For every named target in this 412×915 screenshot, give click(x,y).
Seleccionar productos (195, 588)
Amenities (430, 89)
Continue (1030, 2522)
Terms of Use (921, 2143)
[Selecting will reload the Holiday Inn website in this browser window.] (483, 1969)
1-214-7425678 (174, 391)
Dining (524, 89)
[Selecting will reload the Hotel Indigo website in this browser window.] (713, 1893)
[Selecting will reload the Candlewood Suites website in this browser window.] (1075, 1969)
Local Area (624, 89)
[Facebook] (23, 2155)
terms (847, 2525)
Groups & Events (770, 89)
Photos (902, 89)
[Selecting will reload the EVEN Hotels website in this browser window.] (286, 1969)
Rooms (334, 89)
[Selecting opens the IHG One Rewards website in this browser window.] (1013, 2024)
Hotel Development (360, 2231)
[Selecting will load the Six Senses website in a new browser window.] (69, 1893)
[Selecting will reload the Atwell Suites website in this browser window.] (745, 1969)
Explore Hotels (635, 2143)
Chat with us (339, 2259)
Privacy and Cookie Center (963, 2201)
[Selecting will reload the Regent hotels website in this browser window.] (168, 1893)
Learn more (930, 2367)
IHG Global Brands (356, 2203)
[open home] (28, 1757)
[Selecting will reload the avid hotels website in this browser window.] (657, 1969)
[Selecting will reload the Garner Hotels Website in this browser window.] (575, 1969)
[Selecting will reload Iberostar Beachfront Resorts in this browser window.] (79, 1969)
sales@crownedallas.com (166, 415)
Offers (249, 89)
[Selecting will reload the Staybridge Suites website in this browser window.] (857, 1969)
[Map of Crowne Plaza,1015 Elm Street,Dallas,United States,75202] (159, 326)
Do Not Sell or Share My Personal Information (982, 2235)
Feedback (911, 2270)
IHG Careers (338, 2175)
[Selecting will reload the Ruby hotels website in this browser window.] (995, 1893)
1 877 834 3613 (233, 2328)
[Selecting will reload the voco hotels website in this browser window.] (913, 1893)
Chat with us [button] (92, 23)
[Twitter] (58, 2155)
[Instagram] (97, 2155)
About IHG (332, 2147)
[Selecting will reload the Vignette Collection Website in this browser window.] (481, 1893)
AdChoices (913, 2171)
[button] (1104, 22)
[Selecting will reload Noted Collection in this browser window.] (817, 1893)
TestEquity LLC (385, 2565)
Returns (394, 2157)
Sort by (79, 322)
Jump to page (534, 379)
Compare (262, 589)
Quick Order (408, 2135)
::::::
● **TO DO**
Across the data above, how many lines include the word "Collection"? Give only the number.

● **YOUR RESPONSE**
2